The spoiler effect is where two or more candidates/parties split a majority of voters with a similar ideological outlook and let a candidate/party with opposing ideology get elected on a minority of the vote. This happens regularly under our present first-past-the-post system. The Alternative Vote (AV) eliminates the spoiler effect.
Here are the results of the 2007 election in the ward of Moulsecoomb & Bevendean in Brighton and Hove where Labour held onto 2 seats and the Tories gained 1.
However since the election of Caroline Lucas last year and the growth in the Green vote generally since 2007, the anti-Tory vote could easily be evenly split between Labour and the Greens, so it is fairly impossible to judge how this is going to go. It is difficult for the anti-Tory voter to know what to do because although Labour are doing better in the national opinion polls (they were on 26% in 2007 and are on around 40% now), the Greens have seen massive increases in their vote right across Brighton and Hove. Their vote could easily double and put them in contention for winning seats. However it could just mean the Tories could lose votes and still win because of this split in the anti-Tory vote.
Also M&B is in the Brighton Pavilion constituency that Caroline Lucas won. Here the Green vote has increased from just 22% in 2005, to 31% in 2010 and has probably increased even more since then.
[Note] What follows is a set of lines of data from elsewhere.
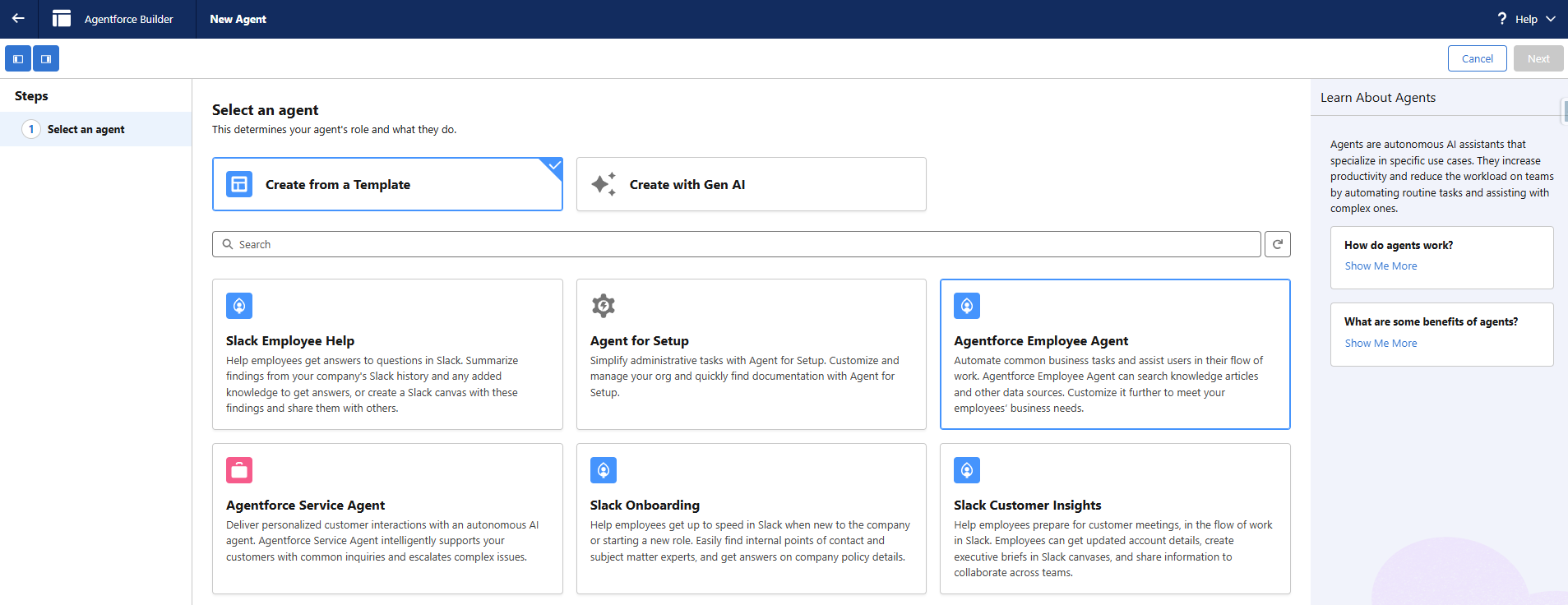Click the back arrow in header

[x=18, y=18]
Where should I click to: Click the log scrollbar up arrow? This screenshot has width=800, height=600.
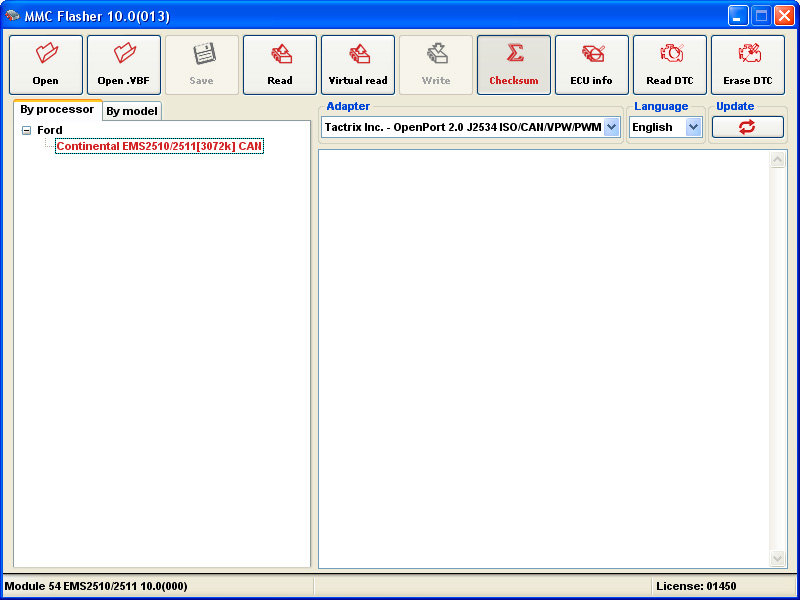(x=778, y=160)
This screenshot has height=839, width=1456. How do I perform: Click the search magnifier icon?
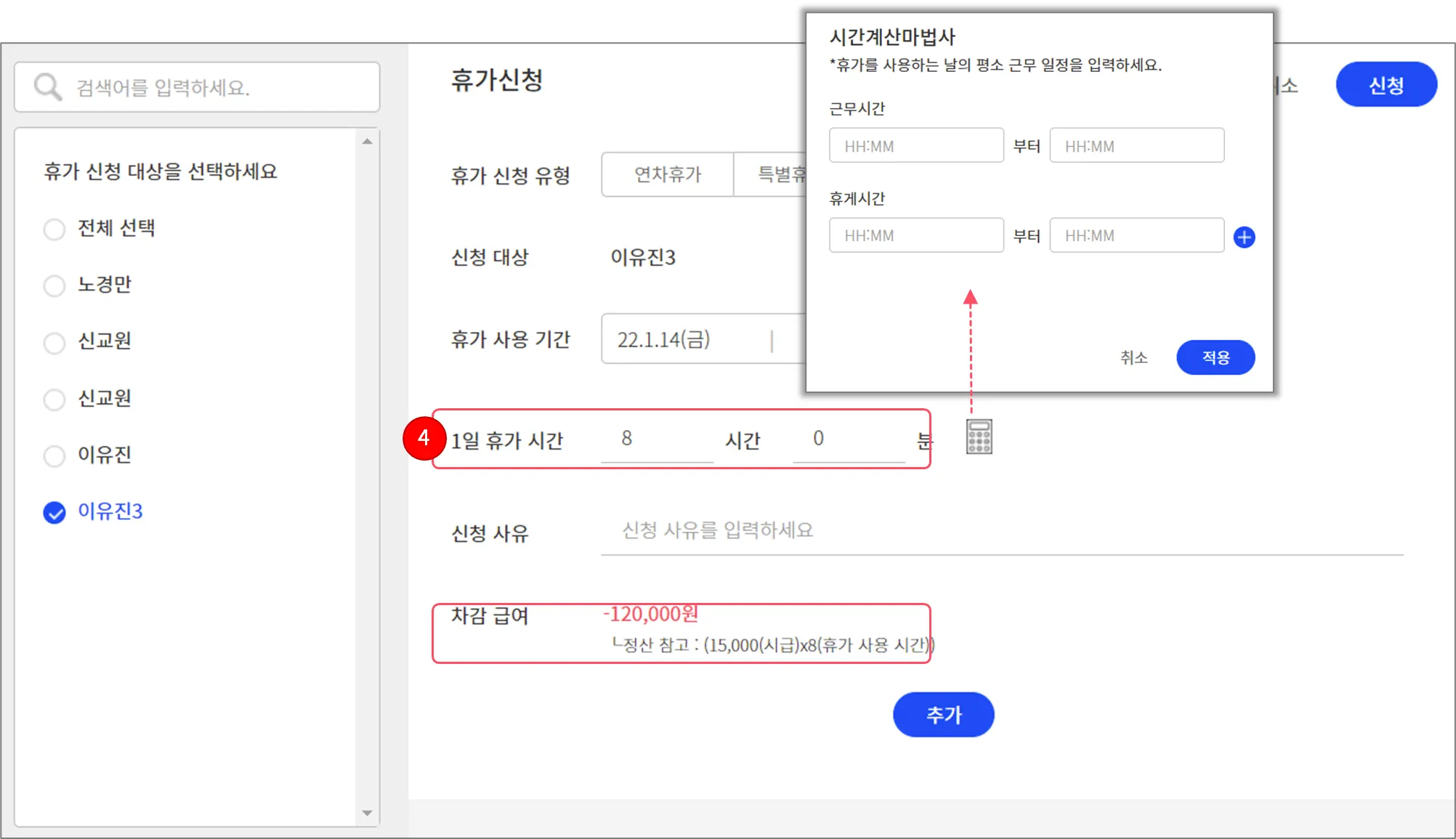(48, 87)
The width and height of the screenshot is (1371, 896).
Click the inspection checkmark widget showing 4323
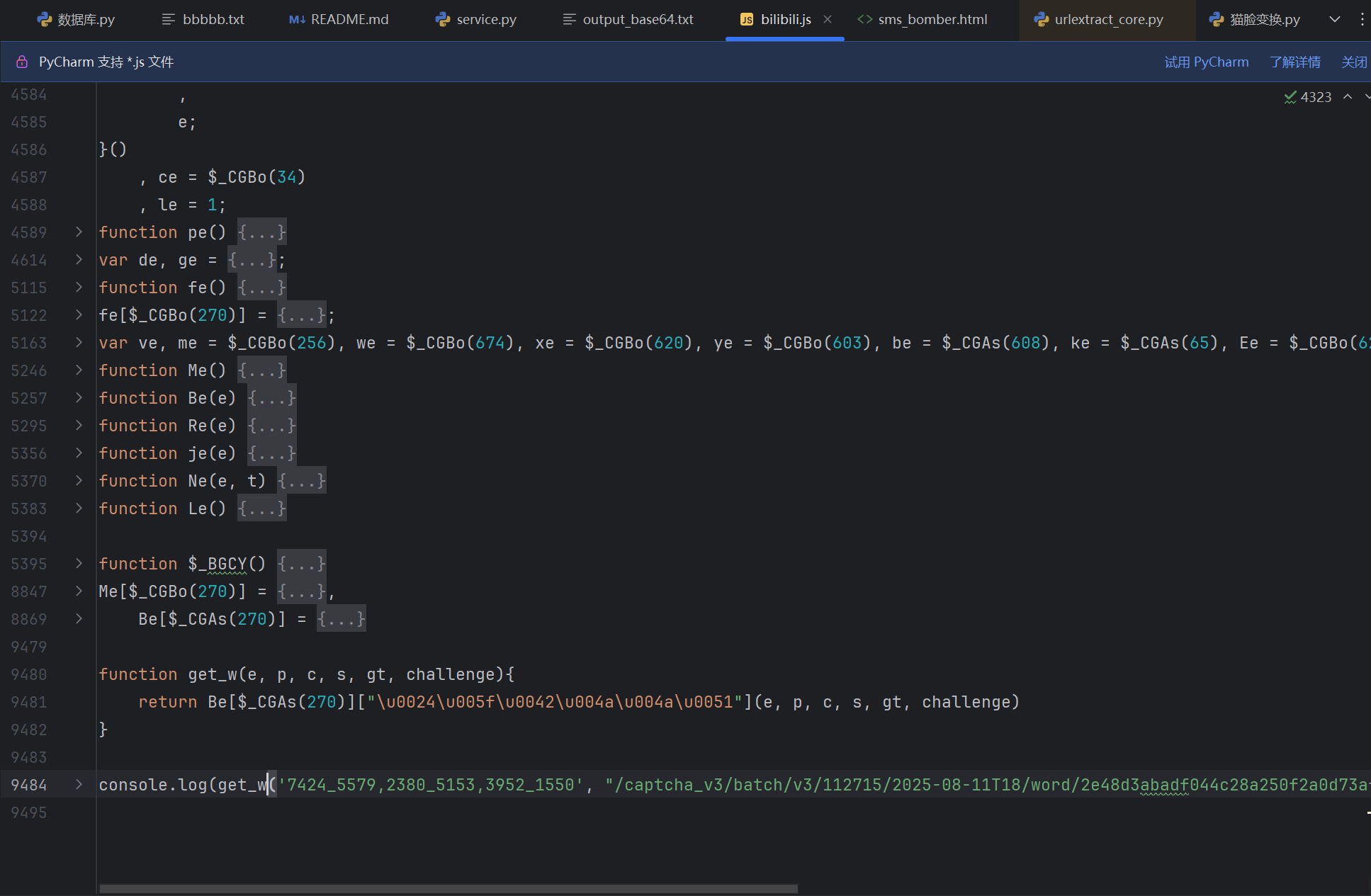point(1307,97)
A large part of the Labour campaign then and now has been leaflets using the FPtP classic line 'don't vote for the Greens, because it will let the Tories in'. This is the line the Labour party have shamelessly used right across Brighton and Hove, even in wards like mine - Goldsmid where it is clearly ridiculous because Labour came third and the Greens are first!
Of course, if we had a preferential system (in local elections where we have multi-seat wards, it makes sense to use the Single-Transferable-Vote, which is a more proportional progression from AV) we could stop this sort of campaigning dead and kill off the spoiler effect.